“Aman niye gamlanırsın divane gönül/Elbet bir gün bu kış gider yaz gelir.” Yaşadığı çağın kötülüklerine boyun eğmeyip, iyiliği yaşatmaya çalışan türkülerde büyüdük biz. Masallarımız iyilik yap ve sus diye fısıldadı. İyilikten cevap bekleyenler, kendine haksızlık yapmış olur…

Ağır yaraların arkasına sakladığımız iyi yanımız, hepimizin gerçek yüzü.

Bizim mücadelemiz iyiliği yaşatmak, iyilikten karşılık beklemek değil. Bunu anlamak için, ara sıra insanın kendi ile konuşması gerekir.

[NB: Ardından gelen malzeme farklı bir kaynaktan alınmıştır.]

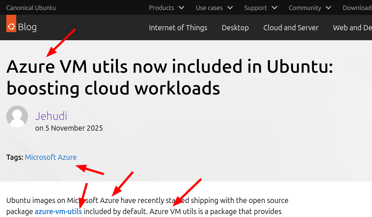Click the author's avatar image
Image resolution: width=372 pixels, height=217 pixels.
17,117
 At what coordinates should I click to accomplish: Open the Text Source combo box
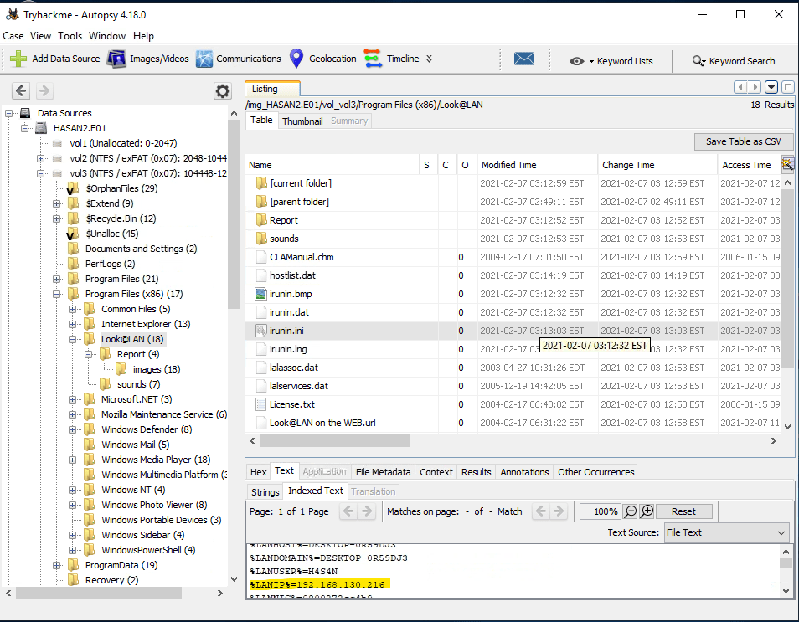click(x=725, y=532)
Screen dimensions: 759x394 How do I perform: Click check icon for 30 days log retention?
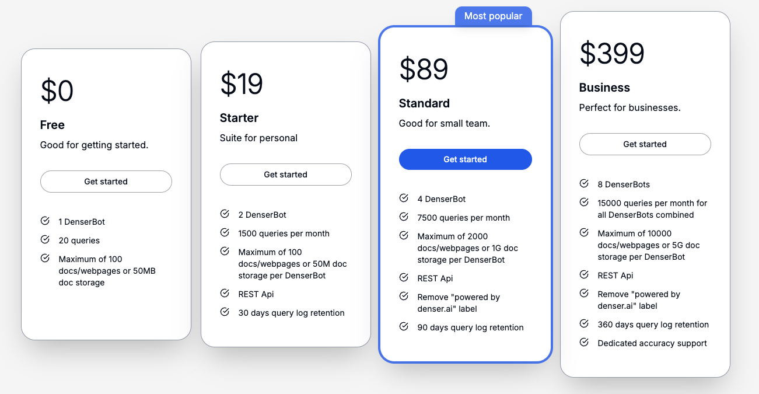(x=225, y=312)

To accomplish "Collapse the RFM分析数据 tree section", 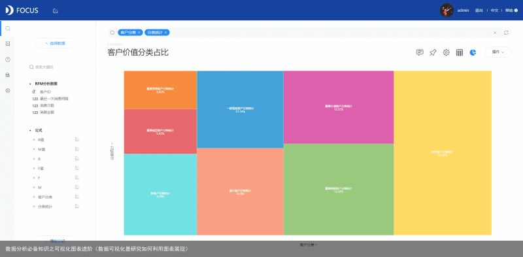I will [30, 84].
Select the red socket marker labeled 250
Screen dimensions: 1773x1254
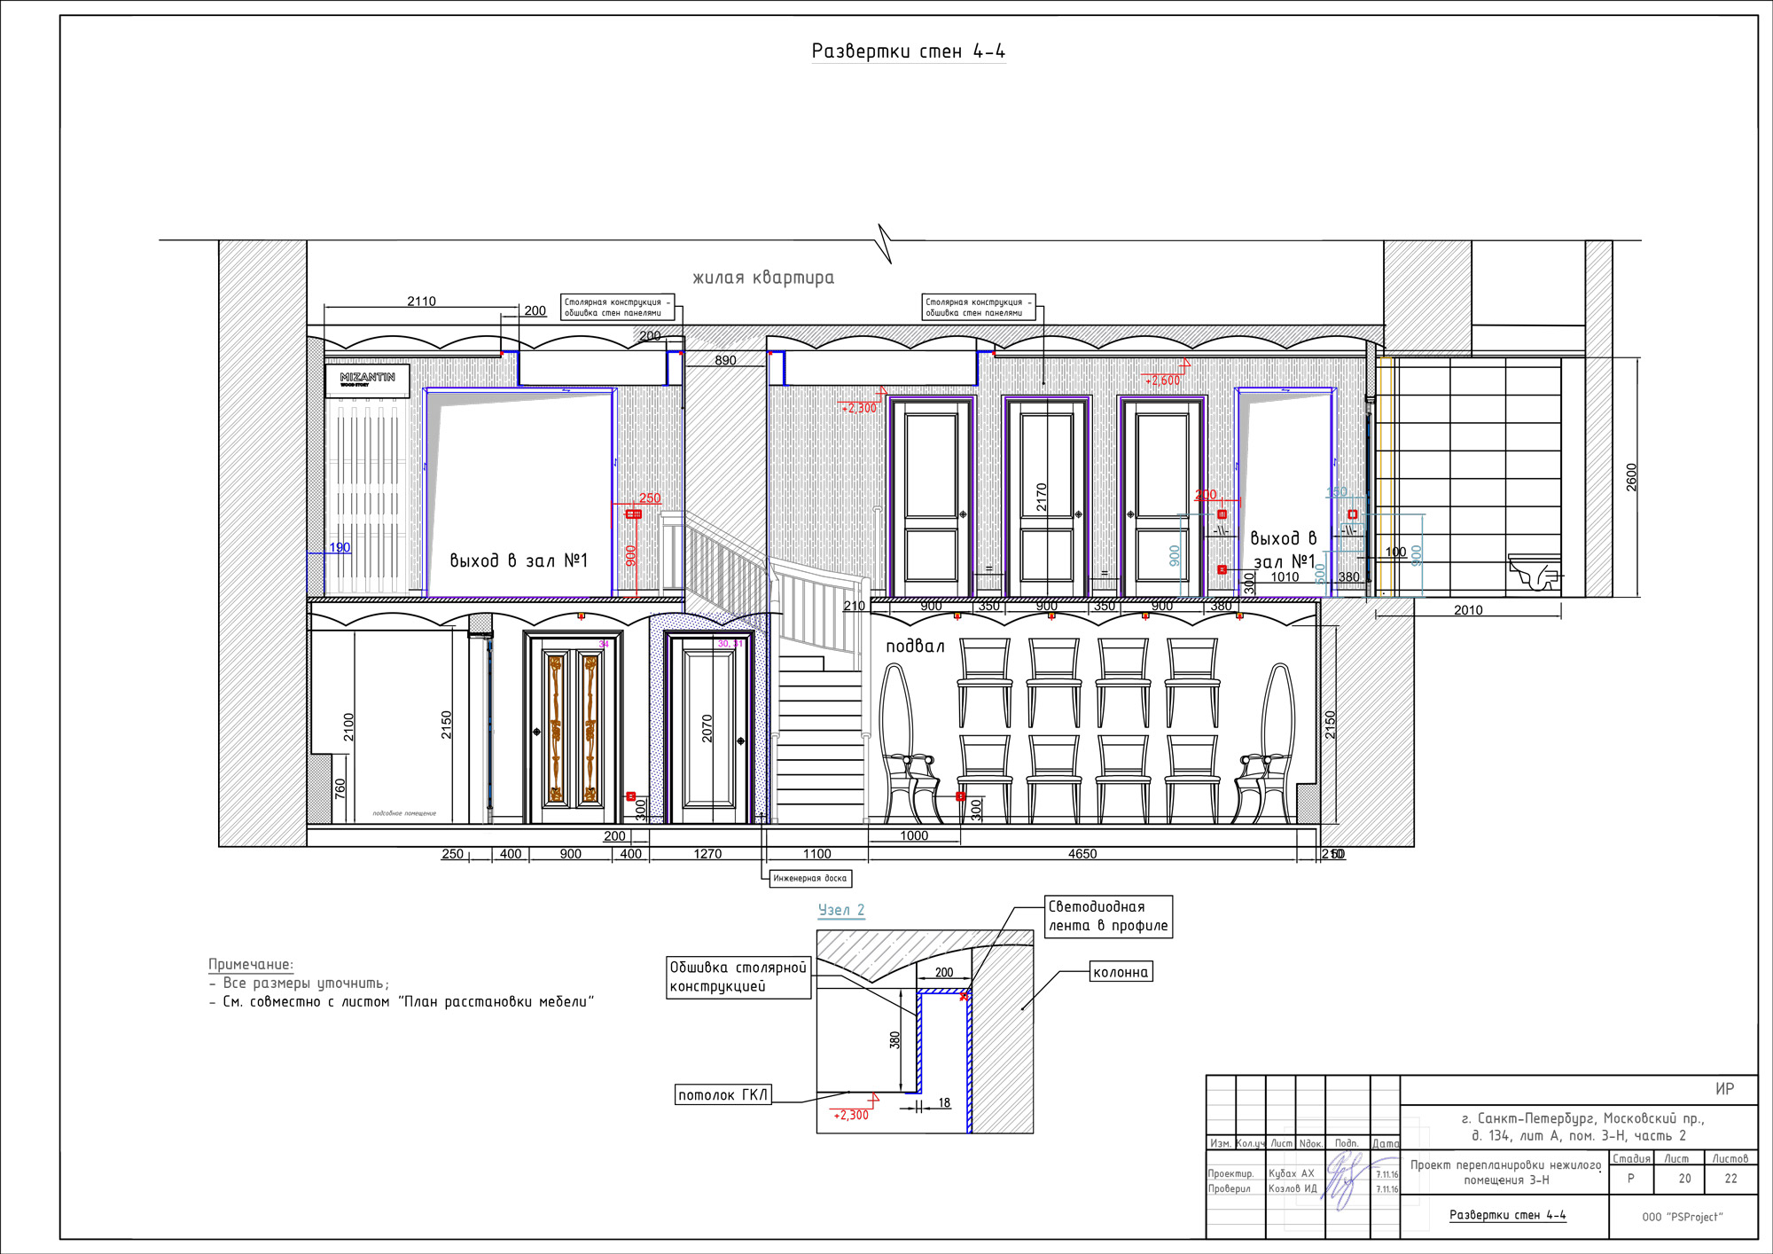pyautogui.click(x=634, y=514)
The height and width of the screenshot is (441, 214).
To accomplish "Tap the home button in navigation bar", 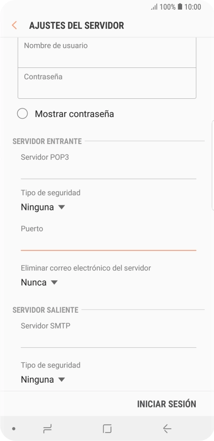I will click(107, 429).
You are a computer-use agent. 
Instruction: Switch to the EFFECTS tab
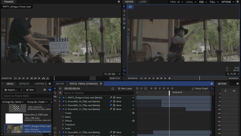click(24, 84)
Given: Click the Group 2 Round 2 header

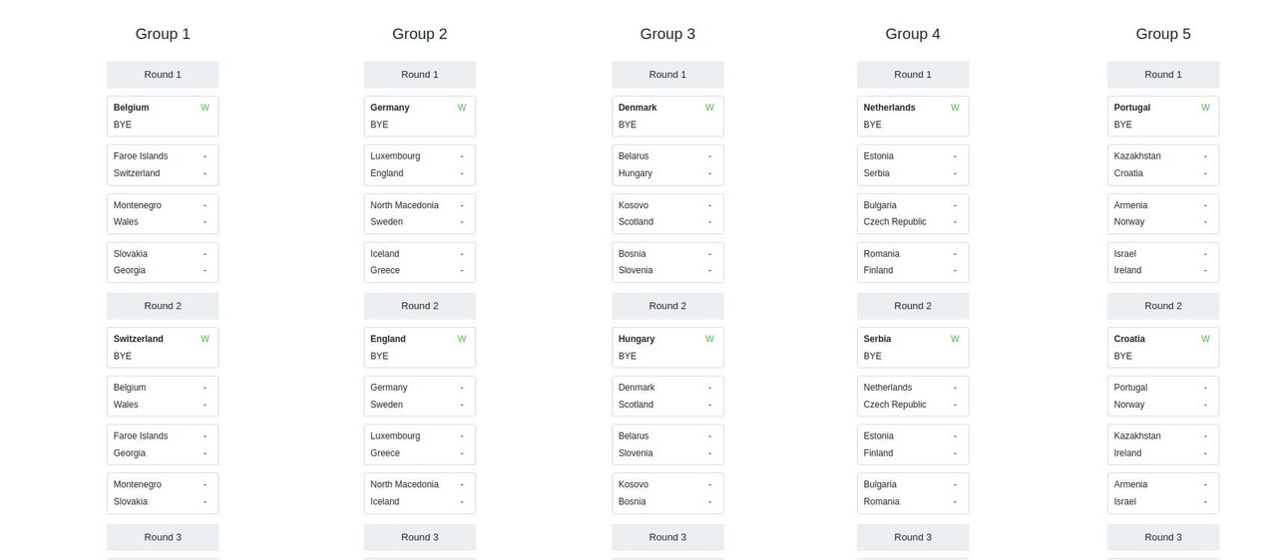Looking at the screenshot, I should [419, 306].
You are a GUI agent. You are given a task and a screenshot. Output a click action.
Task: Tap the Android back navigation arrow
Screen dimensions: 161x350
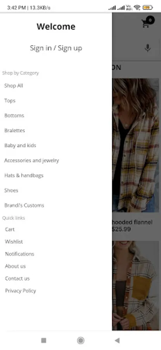click(117, 340)
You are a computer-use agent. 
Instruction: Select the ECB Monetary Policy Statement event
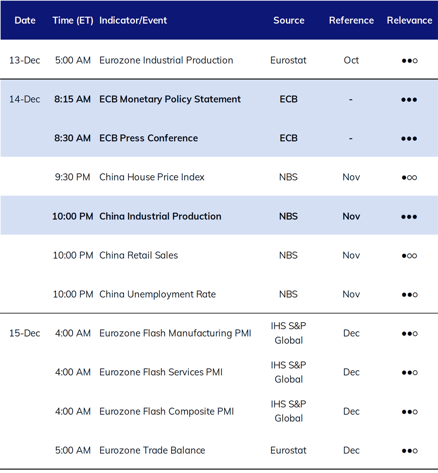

“Hırs, hükmetme, çıkarcılık, şehvet, kibir, hiddet, intikam hırsı, işte bütün bunlar toplum tarafından değer görüyordu.” diyen Lew Tolstoy, devam ediyor İtirafa: “Bizim en temel arzumuz, emelimiz, mümkün olduğu kadar çok para ve üne kavuşmaktı.” İnsan kendini sorguladığında yüzü kızarmaya başlıyorsa, utancı ağır basıyorsa yanlışlardan kurtulmak ister.

Hatalara alışan birinin o umursamazlığı üzerinden atması kolay olmaz. ‘İnsan seçim yapmaya mecburdur.’’ Der Sartre.

Ya kötülüğün içine gömülüp, kendini yok edecek ya da iyiliği tazeleyip, huzur bulacak.

Hırsını yenen insan, aldatılmış olduğunu anlar ve hatayı telafi için mücadele eder.

Özgüveni yüksek, kendiyle barışık olan kişiler ucuz vaatlerin kuklası olmaz. Kimlik sorunu yaşayan, kendini bulamayanlar, ego canavarlarına yem olurlar.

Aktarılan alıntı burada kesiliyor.